Tra CIG e articolo 18: fatti, non parole - di Riccardo Chiari

“Non scioperiamo per il gusto di farlo”. Lo ripete sempre Susanna Camusso, mentre passa da una fabbrica in crisi all’altra, parlando agli operai ai cancelli di stabilimenti semichiusi, abbandonati dagli industriali italiani o dalla multinazionale di turno. La necessità dello sciopero generale, messo in agenda da una Cgil che in parallelo chiama il governo a dare risposte, sta nella realistica radiografia fatta dalla segretaria generale in San Giovanni. Un paese con un quadro imprenditoriale disastroso. Con una disoccupazione giovanile altissima e con un tasso generale che, nonostante un lieve aumento degli occupati (82mila), a settembre è risalito al 12,6%. Sono dati dell’Istat, pronta anche a segnalare che oggi le persone in cerca di lavoro sono 3.236.000, il numero più alto dal 2004.

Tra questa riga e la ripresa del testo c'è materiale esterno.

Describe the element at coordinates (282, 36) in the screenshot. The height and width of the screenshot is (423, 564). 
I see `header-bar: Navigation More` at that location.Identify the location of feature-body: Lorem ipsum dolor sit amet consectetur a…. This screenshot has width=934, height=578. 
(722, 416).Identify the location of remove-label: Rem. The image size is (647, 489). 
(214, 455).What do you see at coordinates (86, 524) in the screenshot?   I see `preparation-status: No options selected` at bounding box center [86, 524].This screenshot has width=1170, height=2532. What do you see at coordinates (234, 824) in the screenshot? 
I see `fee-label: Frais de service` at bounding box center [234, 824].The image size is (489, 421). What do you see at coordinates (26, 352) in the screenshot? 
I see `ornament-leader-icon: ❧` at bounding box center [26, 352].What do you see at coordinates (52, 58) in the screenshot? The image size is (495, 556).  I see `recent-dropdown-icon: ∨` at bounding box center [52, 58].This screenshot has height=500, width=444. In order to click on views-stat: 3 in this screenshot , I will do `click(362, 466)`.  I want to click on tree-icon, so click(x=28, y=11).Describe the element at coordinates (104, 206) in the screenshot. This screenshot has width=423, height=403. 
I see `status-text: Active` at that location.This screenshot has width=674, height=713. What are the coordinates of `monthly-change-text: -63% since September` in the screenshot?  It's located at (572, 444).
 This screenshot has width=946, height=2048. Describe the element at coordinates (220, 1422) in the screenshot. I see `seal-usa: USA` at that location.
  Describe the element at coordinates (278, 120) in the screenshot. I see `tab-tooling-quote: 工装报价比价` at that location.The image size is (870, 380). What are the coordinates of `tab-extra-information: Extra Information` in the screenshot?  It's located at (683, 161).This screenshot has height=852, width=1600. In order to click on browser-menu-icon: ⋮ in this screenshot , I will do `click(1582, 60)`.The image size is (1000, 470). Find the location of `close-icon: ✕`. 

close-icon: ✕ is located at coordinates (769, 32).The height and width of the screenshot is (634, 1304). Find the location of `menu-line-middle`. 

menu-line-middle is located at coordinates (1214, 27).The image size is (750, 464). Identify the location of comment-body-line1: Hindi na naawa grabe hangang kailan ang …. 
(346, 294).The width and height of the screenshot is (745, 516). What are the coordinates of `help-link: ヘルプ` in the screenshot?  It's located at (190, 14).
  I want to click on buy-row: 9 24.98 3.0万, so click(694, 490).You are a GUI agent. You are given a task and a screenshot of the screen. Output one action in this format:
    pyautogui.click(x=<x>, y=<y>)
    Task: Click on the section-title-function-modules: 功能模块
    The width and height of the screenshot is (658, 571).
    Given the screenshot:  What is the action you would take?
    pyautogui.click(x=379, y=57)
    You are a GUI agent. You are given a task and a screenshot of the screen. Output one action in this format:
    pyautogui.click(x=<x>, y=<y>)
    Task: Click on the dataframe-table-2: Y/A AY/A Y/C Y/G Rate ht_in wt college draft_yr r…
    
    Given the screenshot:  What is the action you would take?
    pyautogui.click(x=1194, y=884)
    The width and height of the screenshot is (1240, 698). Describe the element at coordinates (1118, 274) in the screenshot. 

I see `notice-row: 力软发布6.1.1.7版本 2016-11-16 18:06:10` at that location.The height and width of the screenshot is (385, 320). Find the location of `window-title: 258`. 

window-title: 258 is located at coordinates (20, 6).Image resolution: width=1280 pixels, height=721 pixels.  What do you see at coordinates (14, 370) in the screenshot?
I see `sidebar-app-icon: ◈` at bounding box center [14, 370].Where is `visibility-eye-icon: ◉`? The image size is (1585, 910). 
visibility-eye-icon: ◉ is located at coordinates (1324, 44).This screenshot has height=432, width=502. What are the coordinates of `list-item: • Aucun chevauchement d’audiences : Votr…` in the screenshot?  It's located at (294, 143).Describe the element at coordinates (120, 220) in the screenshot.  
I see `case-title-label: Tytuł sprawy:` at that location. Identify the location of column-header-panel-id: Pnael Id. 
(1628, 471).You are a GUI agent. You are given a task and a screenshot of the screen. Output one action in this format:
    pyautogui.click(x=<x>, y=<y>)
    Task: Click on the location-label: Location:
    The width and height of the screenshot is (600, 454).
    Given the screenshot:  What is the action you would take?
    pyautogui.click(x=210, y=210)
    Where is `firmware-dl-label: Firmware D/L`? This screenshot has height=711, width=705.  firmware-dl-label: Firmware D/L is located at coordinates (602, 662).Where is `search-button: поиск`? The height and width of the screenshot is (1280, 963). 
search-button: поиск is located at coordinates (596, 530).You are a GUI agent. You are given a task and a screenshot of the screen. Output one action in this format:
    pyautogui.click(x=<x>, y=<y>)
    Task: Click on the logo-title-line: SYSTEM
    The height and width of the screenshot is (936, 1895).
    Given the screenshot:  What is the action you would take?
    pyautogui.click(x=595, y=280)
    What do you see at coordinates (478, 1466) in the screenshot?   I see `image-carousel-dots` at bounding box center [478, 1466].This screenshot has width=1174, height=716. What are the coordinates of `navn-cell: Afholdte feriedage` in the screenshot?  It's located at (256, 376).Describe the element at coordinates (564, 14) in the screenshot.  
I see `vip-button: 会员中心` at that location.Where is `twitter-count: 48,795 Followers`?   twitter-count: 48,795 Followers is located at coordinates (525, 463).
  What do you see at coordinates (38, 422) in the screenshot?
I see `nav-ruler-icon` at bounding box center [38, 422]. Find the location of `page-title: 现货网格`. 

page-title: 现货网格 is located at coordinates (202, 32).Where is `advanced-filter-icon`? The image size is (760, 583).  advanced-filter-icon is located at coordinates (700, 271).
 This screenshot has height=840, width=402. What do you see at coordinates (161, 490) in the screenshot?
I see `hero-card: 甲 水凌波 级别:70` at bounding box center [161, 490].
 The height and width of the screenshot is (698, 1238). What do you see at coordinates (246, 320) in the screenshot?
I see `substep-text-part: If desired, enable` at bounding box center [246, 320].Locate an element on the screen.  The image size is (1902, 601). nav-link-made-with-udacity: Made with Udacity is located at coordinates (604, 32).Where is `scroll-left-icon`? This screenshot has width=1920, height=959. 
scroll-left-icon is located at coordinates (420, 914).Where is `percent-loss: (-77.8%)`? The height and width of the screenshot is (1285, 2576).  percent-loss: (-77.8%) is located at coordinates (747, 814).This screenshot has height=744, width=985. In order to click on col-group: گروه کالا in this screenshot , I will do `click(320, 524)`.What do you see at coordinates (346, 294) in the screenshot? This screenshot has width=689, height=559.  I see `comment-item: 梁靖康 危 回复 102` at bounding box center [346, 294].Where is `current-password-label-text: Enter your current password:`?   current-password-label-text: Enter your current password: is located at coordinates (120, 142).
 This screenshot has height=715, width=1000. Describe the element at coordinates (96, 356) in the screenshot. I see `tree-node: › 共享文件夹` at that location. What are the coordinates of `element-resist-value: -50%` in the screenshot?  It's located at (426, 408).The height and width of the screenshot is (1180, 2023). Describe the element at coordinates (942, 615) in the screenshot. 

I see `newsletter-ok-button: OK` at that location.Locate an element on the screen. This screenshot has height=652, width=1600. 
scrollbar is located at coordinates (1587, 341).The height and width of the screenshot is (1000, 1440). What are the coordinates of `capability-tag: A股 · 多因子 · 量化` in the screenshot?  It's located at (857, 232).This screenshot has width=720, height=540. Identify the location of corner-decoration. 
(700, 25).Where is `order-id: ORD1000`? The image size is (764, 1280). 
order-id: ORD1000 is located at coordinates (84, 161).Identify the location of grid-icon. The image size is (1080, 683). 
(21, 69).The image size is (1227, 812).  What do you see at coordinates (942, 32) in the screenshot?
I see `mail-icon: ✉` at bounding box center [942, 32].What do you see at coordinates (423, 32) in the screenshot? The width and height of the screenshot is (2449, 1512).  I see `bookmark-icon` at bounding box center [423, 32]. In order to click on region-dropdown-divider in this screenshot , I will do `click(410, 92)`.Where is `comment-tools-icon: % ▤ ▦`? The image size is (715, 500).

A fronte di numeri che parlano da sé, c’è l’assenza da parte del governo Renzi di una strategia d’azione che individui le priorità sul duplice binario di un piano di investimenti per far ripartire le produzioni, e di un piano del lavoro - qualificato e tutelato - per i giovani. Del resto cosa aspettarsi da un premier che attacca l’articolo 18 e parla di “un posto fisso che non esiste più”, quando i tempi indeterminati, pieni o parziali, sono 15 milioni? E come giudicare le risibili risposte del governo di fronte alle elaborazioni su dati Inps che raccontano di come a settembre si sia verificata la salita (ennesima) delle ore di cig richieste (104 milioni, +43,86%), con più di un milione di lavoratori in cig nel 2014, di cui più della metà (525.000) a zero ore? “Visti i dati - tira le somme Serena Sorrentino - ci chiediamo come possa il governo stimare in 1,5 miliardi la spesa prevista nella legge di stabilità per finanziare politiche attive e passive, e come si potrà gestire la crisi se con il jobs act, anziché estenderle, si pensa di ridurre coperture di cig e cassa straordinaria”. Fatti, non parole.